▸ Aim of the task
The article below covers the LTIMindtree rating upgrade. According to it, why do analysts expect LTIM's dollar revenue growth to rise in FY25 and FY26? Answer in one to three sentences.

▸ Document segment

LTIMindtree, which are among to stocks to be excluded from Nifty 50 in the September rejig, saw its shares rallying 8 per cent in Wednesday’s trade after Kotak Institutional Equities upped its rating to ‘ADD’ against “Reduce’ earlier and upgraded its target price to Rs 6,200 from Rs 5,500 earlier, saying the IT major will be a key beneficiary of the recovery in the impacted segments of banking and financial services (BFS) and hi-tech sectors

Key drivers behind the LTIMindtree upgrade:

Anticipated recovery in key segments

Analysts project that dollar revenue growth for LTIM will increase to 6.5 per cent in FY25 and accelerate further to 11 per cent in FY26, up from 4.4 per cent in FY24. This growth is expected to stem from a recovery in major verticals like BFSI and hi-tech.

Kotak Institutional Equities suggests that LTIM stands to benefit considerably from this recovery, particularly in the US market, where increased tech spending is anticipated.

LTIM’s presence in rapidly improving areas such as capital markets, risk and compliance, and core modernisation positions it well. Additionally, LTIM is likely to gain from consolidation deals within the banking sector, including partnerships with clients like ABSA. While there are challenges in the retail and manufacturing sectors, these are expected to be manageable, analysts opined.

▸ Stored records
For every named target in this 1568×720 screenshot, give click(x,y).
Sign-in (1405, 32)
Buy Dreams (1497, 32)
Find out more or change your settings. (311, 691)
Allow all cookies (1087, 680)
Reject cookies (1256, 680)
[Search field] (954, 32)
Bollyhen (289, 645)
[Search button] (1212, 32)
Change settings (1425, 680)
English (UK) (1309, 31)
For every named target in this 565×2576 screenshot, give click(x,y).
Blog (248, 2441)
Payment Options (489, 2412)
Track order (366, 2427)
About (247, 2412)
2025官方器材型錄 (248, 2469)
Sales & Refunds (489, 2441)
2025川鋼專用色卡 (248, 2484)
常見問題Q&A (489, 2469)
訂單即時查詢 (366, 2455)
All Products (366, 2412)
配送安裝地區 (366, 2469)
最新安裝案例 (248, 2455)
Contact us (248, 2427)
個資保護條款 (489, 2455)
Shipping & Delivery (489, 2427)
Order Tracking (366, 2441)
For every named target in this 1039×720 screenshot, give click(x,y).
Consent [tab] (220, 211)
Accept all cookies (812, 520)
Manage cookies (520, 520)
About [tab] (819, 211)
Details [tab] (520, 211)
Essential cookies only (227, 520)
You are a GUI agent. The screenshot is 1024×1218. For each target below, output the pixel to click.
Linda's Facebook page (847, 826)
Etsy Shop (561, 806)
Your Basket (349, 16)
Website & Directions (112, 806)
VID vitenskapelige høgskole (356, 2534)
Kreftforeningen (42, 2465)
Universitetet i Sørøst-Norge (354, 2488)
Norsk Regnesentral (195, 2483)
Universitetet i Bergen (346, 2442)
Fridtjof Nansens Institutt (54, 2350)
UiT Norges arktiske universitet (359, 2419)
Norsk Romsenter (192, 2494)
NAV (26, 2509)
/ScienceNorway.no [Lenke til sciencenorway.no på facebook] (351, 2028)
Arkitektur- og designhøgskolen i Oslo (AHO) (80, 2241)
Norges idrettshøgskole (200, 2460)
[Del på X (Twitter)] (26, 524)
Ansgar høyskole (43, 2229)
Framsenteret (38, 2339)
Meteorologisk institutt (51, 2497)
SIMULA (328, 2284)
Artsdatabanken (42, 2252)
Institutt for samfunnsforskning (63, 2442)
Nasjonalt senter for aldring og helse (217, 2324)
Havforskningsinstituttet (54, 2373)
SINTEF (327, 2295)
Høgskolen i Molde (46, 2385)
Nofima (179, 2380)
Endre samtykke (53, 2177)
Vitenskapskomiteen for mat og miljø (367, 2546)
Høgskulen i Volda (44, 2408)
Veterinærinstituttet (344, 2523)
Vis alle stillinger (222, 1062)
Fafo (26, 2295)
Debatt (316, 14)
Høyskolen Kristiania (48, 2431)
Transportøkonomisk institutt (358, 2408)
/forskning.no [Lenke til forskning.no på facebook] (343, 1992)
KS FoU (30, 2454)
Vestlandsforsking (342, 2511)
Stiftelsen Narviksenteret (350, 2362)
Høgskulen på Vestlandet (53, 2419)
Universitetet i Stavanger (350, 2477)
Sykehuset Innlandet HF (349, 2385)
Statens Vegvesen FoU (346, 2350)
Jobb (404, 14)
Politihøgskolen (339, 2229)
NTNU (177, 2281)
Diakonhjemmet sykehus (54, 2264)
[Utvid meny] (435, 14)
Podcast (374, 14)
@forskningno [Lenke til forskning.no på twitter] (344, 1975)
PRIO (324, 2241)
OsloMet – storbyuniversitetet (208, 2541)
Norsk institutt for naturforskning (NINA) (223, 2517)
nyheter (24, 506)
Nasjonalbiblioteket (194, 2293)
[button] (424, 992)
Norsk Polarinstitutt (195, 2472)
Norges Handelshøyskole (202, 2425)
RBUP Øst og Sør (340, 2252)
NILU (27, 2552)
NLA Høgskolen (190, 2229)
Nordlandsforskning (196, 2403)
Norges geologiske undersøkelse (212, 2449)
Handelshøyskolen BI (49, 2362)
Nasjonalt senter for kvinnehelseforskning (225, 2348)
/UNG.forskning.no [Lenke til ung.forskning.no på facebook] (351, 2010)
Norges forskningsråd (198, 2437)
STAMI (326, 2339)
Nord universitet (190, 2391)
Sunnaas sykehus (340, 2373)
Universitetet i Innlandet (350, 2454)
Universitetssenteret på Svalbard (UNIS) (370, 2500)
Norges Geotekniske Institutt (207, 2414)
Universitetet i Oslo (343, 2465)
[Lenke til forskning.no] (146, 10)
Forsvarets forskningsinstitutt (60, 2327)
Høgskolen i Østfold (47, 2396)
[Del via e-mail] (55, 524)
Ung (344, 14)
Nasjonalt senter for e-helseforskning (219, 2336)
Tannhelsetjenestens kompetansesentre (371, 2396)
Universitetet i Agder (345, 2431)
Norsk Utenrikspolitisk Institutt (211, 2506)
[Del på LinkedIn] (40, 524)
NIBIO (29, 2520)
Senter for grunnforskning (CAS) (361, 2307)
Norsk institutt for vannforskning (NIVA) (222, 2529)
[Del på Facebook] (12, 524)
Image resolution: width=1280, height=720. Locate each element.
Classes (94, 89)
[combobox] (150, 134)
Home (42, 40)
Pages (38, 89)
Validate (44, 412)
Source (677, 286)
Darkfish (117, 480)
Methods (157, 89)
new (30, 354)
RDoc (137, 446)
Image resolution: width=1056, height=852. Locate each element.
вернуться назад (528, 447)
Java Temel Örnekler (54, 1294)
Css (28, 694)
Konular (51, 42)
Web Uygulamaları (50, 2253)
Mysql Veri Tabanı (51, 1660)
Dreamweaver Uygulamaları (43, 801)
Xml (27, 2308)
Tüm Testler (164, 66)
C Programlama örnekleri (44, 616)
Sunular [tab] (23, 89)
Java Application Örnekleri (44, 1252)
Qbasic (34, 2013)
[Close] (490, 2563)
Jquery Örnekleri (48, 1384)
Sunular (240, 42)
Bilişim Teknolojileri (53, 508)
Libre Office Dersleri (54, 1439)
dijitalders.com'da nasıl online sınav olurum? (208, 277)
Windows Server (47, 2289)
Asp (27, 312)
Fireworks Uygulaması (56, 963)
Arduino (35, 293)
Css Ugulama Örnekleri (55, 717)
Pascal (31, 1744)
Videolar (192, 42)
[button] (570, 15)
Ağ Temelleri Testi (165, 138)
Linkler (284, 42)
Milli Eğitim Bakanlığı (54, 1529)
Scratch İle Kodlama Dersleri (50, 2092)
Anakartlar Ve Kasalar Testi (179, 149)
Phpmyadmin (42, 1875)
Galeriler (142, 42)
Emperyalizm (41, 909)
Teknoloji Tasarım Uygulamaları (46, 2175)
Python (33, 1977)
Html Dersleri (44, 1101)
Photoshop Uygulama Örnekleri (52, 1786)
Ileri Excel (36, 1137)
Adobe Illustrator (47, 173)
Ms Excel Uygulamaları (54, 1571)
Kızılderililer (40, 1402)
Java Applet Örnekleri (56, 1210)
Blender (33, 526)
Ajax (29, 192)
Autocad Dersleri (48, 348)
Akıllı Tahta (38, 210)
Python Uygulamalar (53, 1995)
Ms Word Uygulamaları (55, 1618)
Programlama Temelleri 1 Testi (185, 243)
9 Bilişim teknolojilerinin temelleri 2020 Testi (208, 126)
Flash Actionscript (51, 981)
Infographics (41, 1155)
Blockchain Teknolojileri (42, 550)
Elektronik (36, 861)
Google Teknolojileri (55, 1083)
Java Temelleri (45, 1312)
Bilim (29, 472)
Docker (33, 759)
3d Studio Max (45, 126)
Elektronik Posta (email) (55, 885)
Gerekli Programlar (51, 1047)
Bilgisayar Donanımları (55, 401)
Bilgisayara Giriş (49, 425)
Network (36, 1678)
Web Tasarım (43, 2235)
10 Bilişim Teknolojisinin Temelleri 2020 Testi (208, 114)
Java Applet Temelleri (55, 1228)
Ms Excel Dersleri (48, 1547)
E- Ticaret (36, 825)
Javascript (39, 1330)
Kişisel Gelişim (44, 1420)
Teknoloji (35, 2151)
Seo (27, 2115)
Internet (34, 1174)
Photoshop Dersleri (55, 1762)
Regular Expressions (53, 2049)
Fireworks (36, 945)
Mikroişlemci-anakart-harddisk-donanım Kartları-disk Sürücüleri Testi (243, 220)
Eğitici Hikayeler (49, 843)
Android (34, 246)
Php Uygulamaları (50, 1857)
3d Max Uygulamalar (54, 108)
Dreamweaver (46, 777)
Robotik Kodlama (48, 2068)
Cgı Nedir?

▸ Written reply
Analysts expect the growth to come from a recovery in major verticals such as BFSI and hi-tech. That recovery lifts projected dollar revenue growth from 4.4 per cent in FY24 to 6.5 per cent in FY25 and 11 per cent in FY26. Kotak Institutional Equities adds that LTIM stands to benefit particularly in the US market, where increased tech spending is anticipated.